Given information Block Start
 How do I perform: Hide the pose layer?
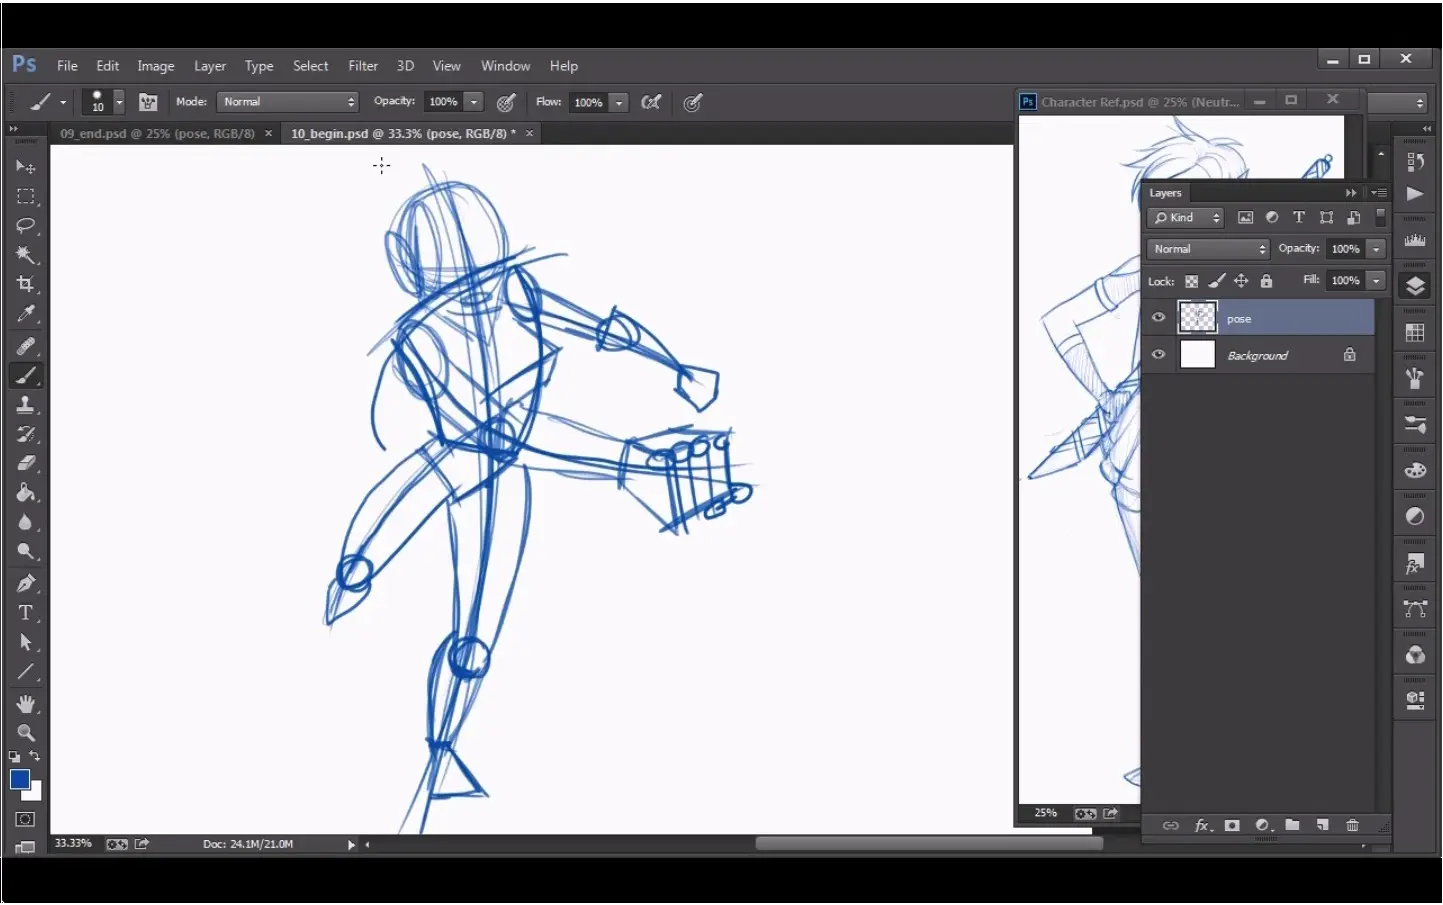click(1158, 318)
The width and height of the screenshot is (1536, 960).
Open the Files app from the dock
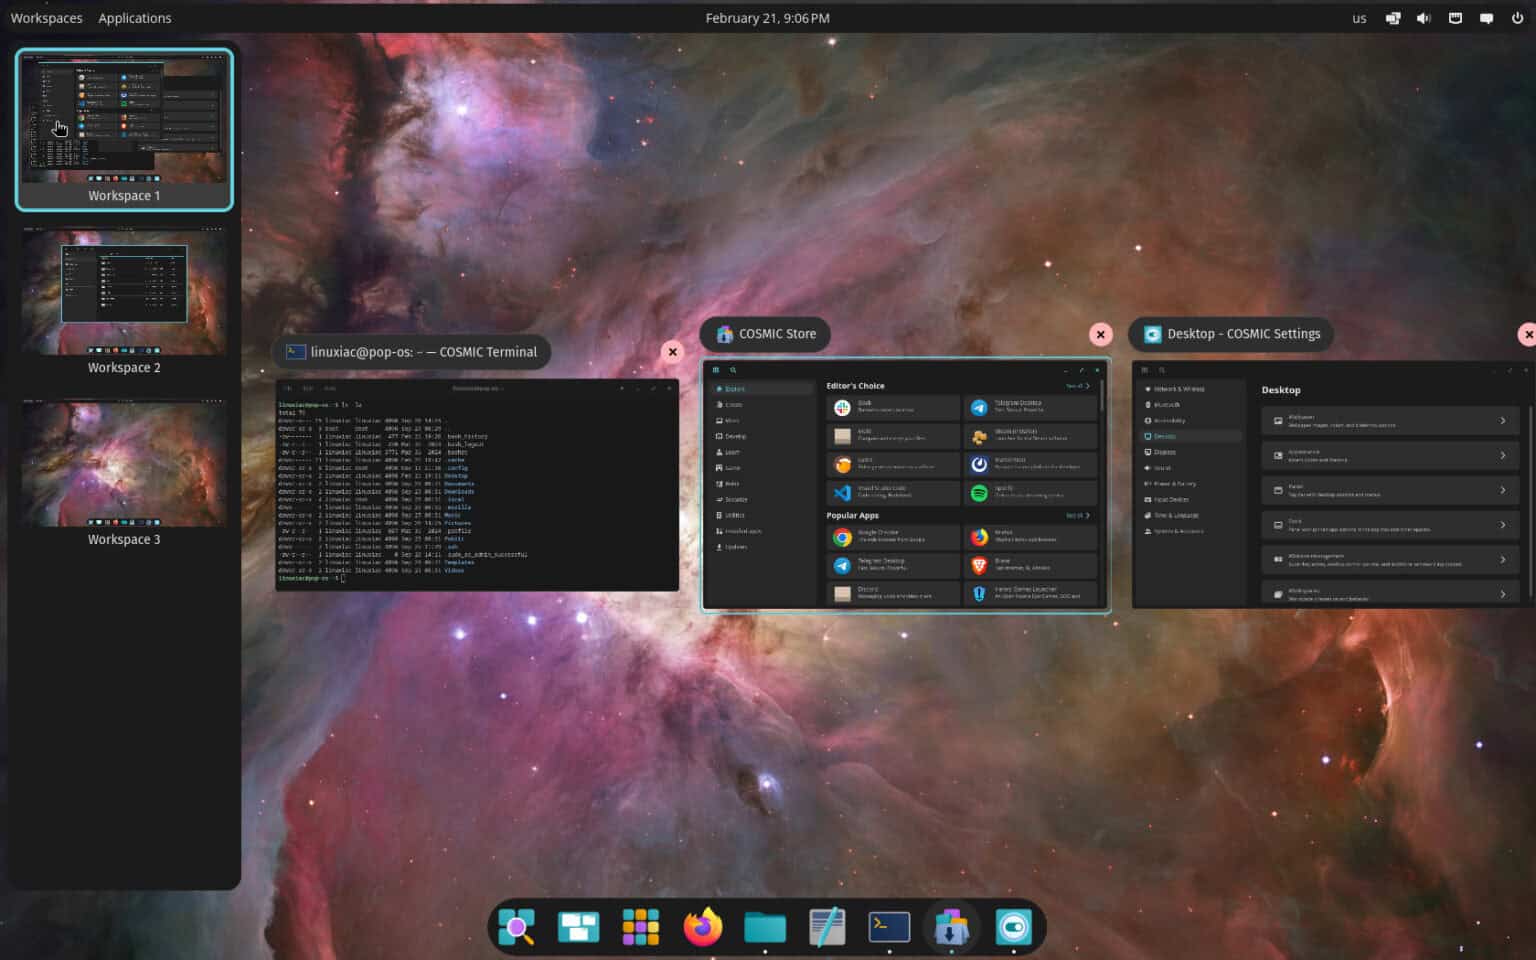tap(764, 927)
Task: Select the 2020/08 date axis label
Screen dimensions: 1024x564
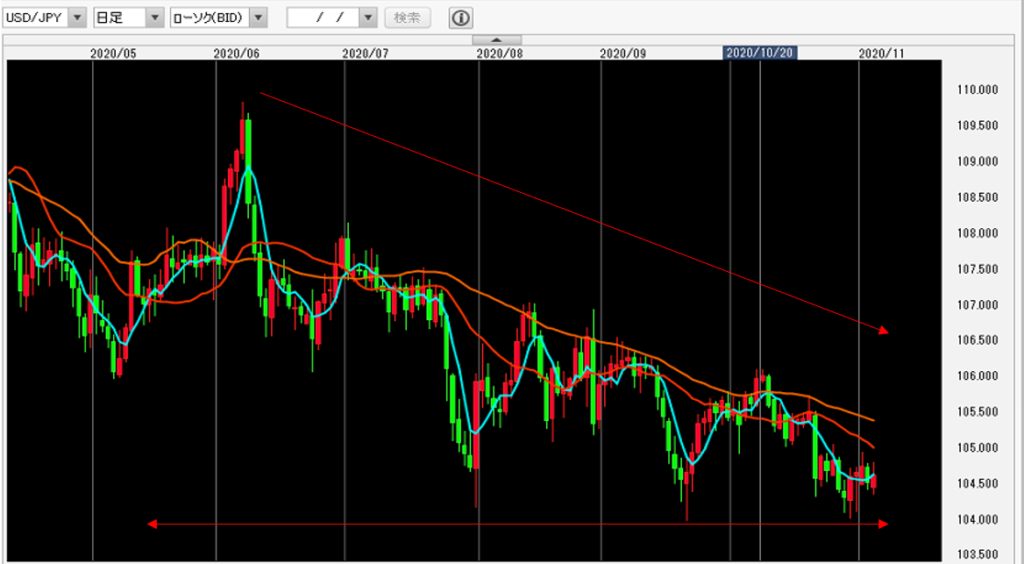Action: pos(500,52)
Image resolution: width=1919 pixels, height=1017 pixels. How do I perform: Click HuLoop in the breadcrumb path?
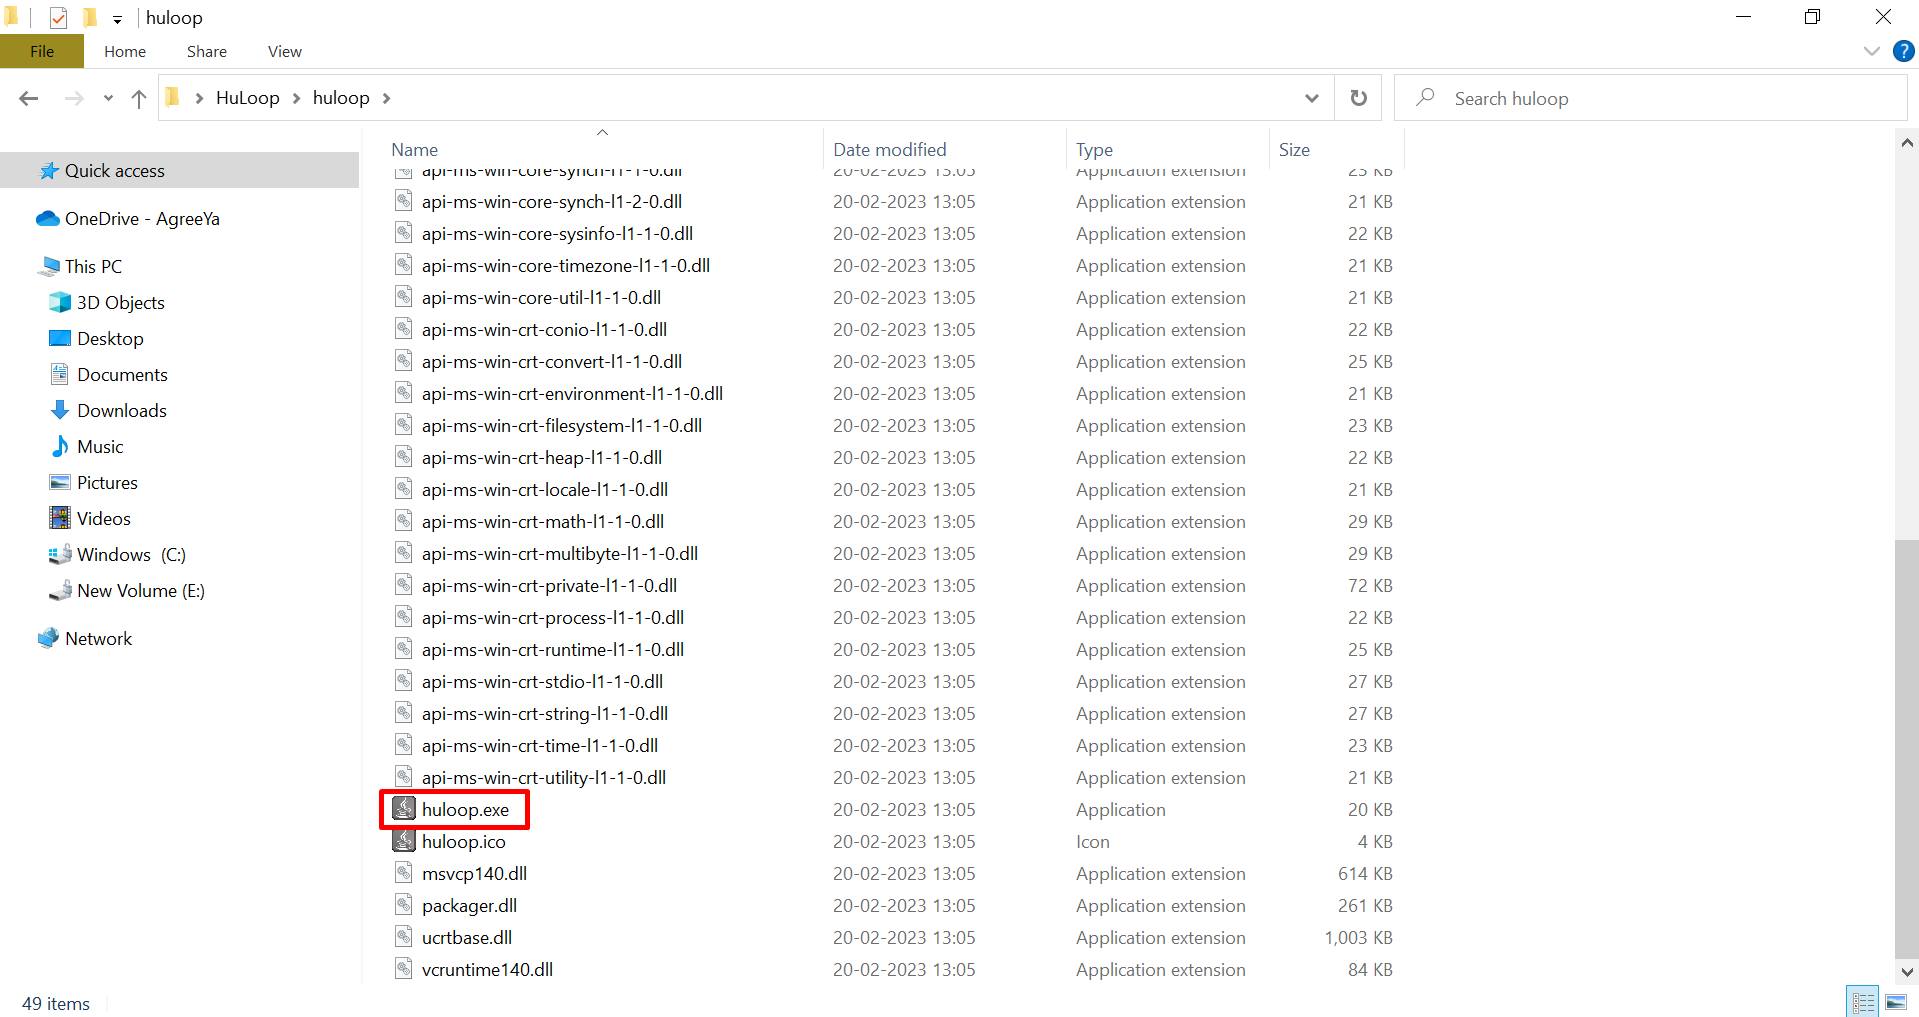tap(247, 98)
Given information Block End
__Assignment__: The copy should begin at the line containing "Open the Files app from the dock" and end at the last line of the data above; please restate those lines word for word without the pictures.

__Reply__:
Open the Files app from the dock
tap(764, 927)
Task: Select the 2020/08 date axis label
Screen dimensions: 1024x564
Action: pos(500,52)
Image resolution: width=1919 pixels, height=1017 pixels. How do I perform: Click HuLoop in the breadcrumb path?
tap(247, 98)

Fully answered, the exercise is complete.